Jesus later appeared again and said to Thomas:
"Reach hither thy finger, and behold my hands; and reach hither thy hand, and thrust it into my side: and be not faithless, but believing."
Proof enough for Thomas, who replied humbly:
"My Lord and my God."
This episode must have been sufficient to invigorate Thomas to spend the rest of his days spreading the Gospel and carry abroad the parting words of Jesus:
"blessed are they that have not seen, and yet have believed."
Many Christians in India are Catholic (about 16 million) and crucifixes are popular. But for the Nasrani (about 3 million), their crosses are almost invariably empty, emphasizing the resurrection of Christ.
The Apostle Thomas is believed to have been the first to bring Christianity to India, in 52 AD, arriving in Kodungallur, Kerala, where he established Seven Churches. Thomas was a Jew by birth and spoke Aramaic, so his first converts in India were likely the Cochin Jews in southern India. As with many conversions, some of the old practices were mixed with the new, and we see evidence of this at the foot of the Nasrani Cross, where a Jewish Menorah is stylized as a Hindu or Buddhist lotus.

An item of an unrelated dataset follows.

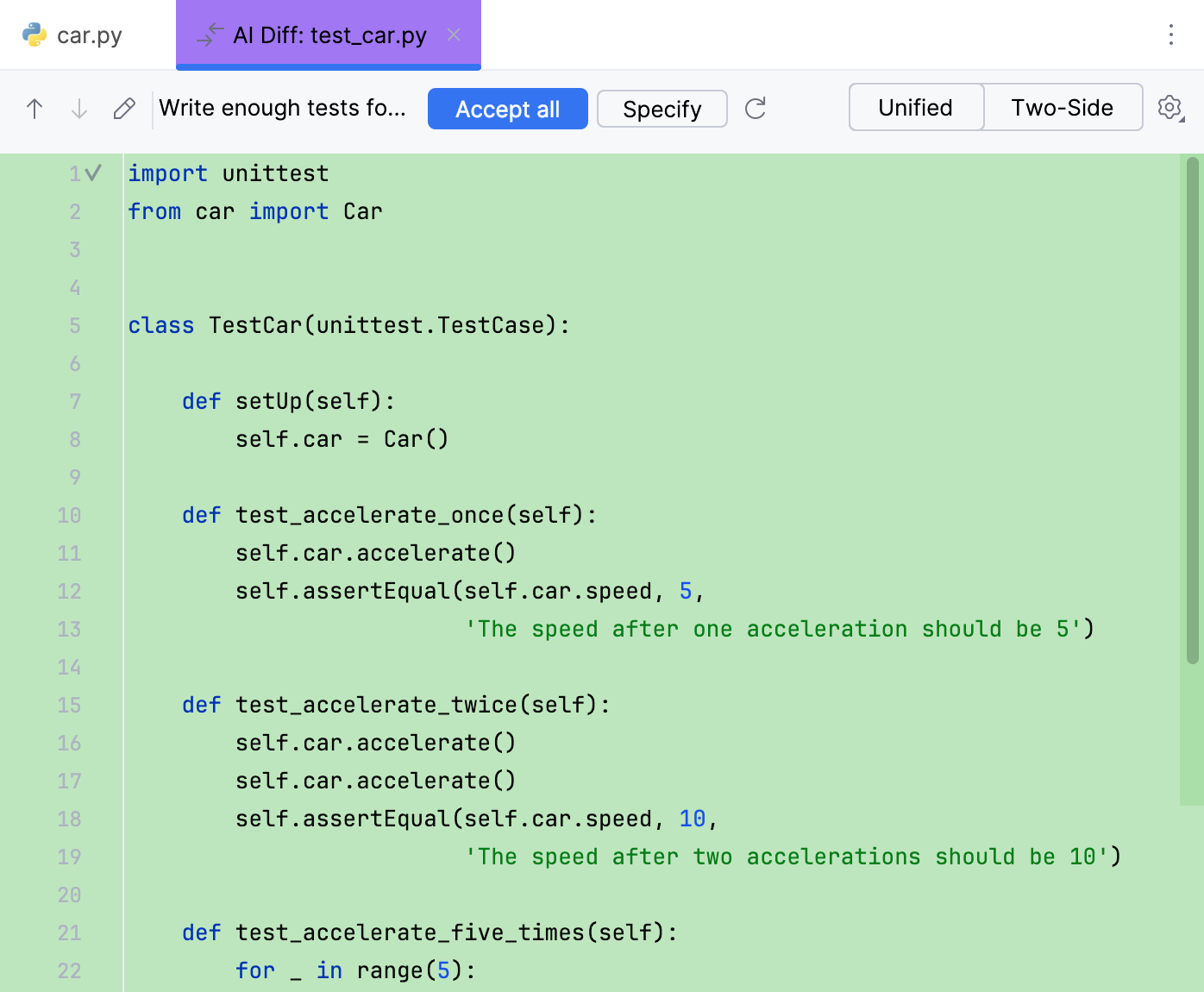Navigate to the previous difference with the up arrow

(34, 109)
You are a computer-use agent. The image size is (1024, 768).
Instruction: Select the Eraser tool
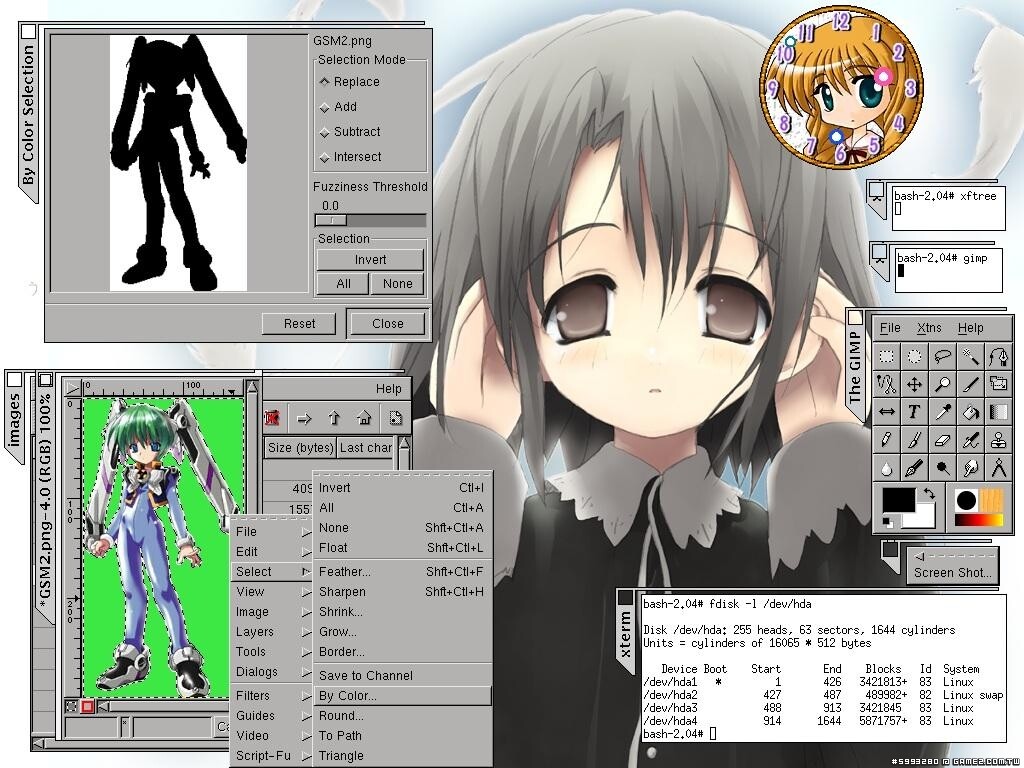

They also retained worship on the Sabbath rather than Sunday, kept Kashrutdietary laws ('kosher'), segregated men and women in places of worship, used Syriac and Aramaic in liturgies, and so on. Many of these practices continue today.
The 20 Rupee postage stamp (shown left) was released by Governor of Kerala and the head of Syro Malabar Church on 3 July 1973. The stamp shows "St. Thomas death 19th centenary 72-1972"; the year 72 AD being when Thomas was martyred.
He had had a long and fruitful preaching career on the Malabar Coast, converting both immigrant Jews and Hindus. Local Hindu priests became annoyed at the success of his preaching, as did the civic rulers, who feared this foreign religion would weaken their own power. This is a familiar scenario, repeated several times in the world's history, and the results were equally familiar. It is said that Brahmin killed Thomas by stoning and spearing with a trident, whilst he was praying on a hilltop near Madras.
"Doubting Doubting Thomas" Unsurprisingly, this accusation offends Hindus today, who earnestly dispute such an event happened. They point out that there is no concrete historical evidence that Thomas ever visited India, and the whole martyrdom thing was invented by the 16th century Portuguese invaders.
The introduction of the Latin Rite by the Portuguese missionaries further complicated the Hindu / Jewish / Syriac mix. Consider also Jainism, Buddhism, Islam, Sikhism, topped with a layer of the ancient Indian caste system, and further confused things with the social and political changes by the various dynasties and empires, the British, the War of Independence, Partition, WWII and wars with its Pakistani and Chinese neighbors (1947, 1962, 1965, 1971 & 1999) culminating in India becoming a nuclear state.
It is little wonder that long ago, the Buddhists quietly slipped out of India through the back door (to China).
And now knocking on the front door, in pairs, wearing smart suits, are the Jehovah's Witnesses who, interestingly, have increased their presence in India, in line with the rise of MLM and the nouveau riche.
But getting back to the doubts over Thomas; both Hindus and Christians agree on the importance of determining an accurate account of what happened in history, yet also agree that contemporary issues are more relevant. True Hindus and true Christians love God, according to their particular tradition and philosophy, and hold that life is sacred. Such love for God cannot be shown by forcing conversion and killing people.
There is no reward in finding fault or shaking anyone's faith. So we'll leave the history for others to argue about and get on with explaining what this Cross means to the Nasrani.
The Emblem SMCC IMOC The Nasrani emblem is used by the Syro Malabar Catholic Church (SMCC), the largest group of St. Thomas Christians. The same emblem appears within the logos of several other churches, including the Indian (Malankara) Orthodox Church (IMOC).